A gut-wrenching email from Austyn Godfrey’s mother Michelle spurred me to hold a second vigil on the first anniversary of Austyn’s death.
Michelle still doesn’t know how her daughter died. What she knows is Austyn didn’t end up in the Glenmore dog park on her own (She did not drive.) Michelle was adamant her daughter didn’t do it to herself either.
Austyn’s elusive autopsy report is something Michelle hasn’t been able to get her hands on, leaving the woman in agony. It haunts her to know her daughter’s remains were discovered abandoned, or discarded, in a parking lot under the cover of night.
Living more than 4,000 kilometres away, Michelle is left out of the loop, and she’s totally gutted by her never-ending grief. She has little strength remaining.
As a mother myself, I didn’t want Austyn to be remembered as just a body found in a remote area outside city limits. She was a vibrant, beautiful young woman with much charisma and potential, adored by her family and friends.
I met her buddies at the first vigil at Evangel Church last year, but this time I held the service in the courtyard of the Kelowna Law Courts.
It made me feel safer having the venue there. Her killer is still on the loose. Austyn named a man on her social media accounts whom she considered harmful to her just days before her death. With that in mind, I determined that any sketchy person would think twice before coming around, especially if they had a warrant out for their arrest.
The second vigil was completely different from the first. Instead of her young friends present, an older generation of strangers attended. They were mostly from my denomination, along with Charnie, a former drinking buddy of mine from back in the day.
Charnie and I went from bar hopping to a Bible study together a few decades later. We had a second chance, Austyn did not.
The attendees from my church family were elderly and led lives on the straight and narrow, unlike me. They weren’t judgmental. Compassion motivated them and they wanted to pay their respects.
A couple of strangers wandered over, having heard about it on the radio. None of us knew Austyn, but we were all deeply disturbed by her appalling death. We hoped to show Austyn’s family Kelowna’s residents cared.
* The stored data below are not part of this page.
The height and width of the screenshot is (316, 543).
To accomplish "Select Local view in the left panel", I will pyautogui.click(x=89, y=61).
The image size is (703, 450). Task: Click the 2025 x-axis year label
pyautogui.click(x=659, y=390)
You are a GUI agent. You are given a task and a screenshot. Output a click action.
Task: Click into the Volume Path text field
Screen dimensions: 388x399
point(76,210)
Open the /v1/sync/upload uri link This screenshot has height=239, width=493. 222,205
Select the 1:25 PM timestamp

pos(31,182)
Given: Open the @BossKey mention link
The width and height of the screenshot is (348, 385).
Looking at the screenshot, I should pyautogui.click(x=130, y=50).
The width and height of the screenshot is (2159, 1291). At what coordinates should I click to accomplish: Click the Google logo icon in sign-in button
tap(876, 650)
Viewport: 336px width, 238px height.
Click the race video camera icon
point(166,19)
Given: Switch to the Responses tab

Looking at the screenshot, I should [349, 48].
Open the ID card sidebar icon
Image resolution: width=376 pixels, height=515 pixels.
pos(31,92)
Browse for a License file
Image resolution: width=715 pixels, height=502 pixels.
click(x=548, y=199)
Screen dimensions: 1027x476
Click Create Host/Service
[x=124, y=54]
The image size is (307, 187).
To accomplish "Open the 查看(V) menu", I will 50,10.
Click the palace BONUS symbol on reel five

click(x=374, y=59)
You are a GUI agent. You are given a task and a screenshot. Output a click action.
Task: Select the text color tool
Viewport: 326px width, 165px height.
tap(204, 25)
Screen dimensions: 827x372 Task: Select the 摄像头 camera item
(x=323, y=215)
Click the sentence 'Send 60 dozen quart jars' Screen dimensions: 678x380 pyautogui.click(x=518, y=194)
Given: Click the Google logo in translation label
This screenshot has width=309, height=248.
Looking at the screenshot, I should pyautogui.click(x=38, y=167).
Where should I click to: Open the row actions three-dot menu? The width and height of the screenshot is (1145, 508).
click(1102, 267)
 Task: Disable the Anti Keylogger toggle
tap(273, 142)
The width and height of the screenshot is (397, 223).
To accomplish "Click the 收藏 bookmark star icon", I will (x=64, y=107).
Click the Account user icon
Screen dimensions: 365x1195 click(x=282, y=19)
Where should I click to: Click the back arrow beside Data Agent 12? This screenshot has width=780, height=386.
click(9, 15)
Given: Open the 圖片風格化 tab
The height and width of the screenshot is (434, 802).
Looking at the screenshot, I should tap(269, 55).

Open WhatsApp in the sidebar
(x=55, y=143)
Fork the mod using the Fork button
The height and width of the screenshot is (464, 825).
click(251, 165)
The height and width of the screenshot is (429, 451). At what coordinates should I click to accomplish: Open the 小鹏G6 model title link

One man stood out. His presence was unnerving until I noticed his face was contorted with tears streaming from his eyes. It was Austyn’s uncle Jason from Alberta.
He was clearly heartbroken. We texted a few times but we had never met. Jason held up a cell phone to record the event, and unbeknownst to me, Michelle was watching via FaceTime.
After I quoted some startling statistics on femicide in Canada, I read a poem I wrote about Michelle and Austyn. It described how they quarrelled the last time they were together. Michelle tried to protect Austyn from a group of shady looking new companions her daughter brought home. Sadly, Austyn didn’t pay heed and soon thereafter came out West. Mother and daughter wouldn't see each other again.
Assistant Pastor Arturo Gonzalez of the Rutland Adventist church spoke after me. He shared that violence against women is on the rise. God’s way is the only way to stop such tragedies, he said. The minister prayed for comfort for the family, and for those responsible to be held accountable.
He implored that they would repent for their actions. Afterwards, both he and I gave Jason a reassuring hug.
Later, when a reporter asked how I felt about her friends not showing up at the vigil, I recalled how messed up they were over Austyn’s death. Perhaps they couldn’t bring themselves to attend a second time.
I learned later that a few of them also passed away the same year, from a drug overdoses.
In October 2022 in B.C., there was an average of nearly six deaths per day from illicit narcotics. The age range of the victims as between 30 to 79, with 70% being males.
Whether drugs played a direct part in Austyn’s death, I don’t know. She may have lived a high-risk lifestyle, and may or may not have been trafficked.
According to her relative, a woman known as K.C. believed Austyn was using some kind of street drug and one of Austyn's friends, Lilyanna Arient, said Austyn got caught up in something she didn’t deserve, according to one media report.
While Austyn suffers no more, her mother Michelle certainly does, and in the most horrific way.
She told me on our FaceTime chat, “I wouldn’t wish this kind of pain on anyone.”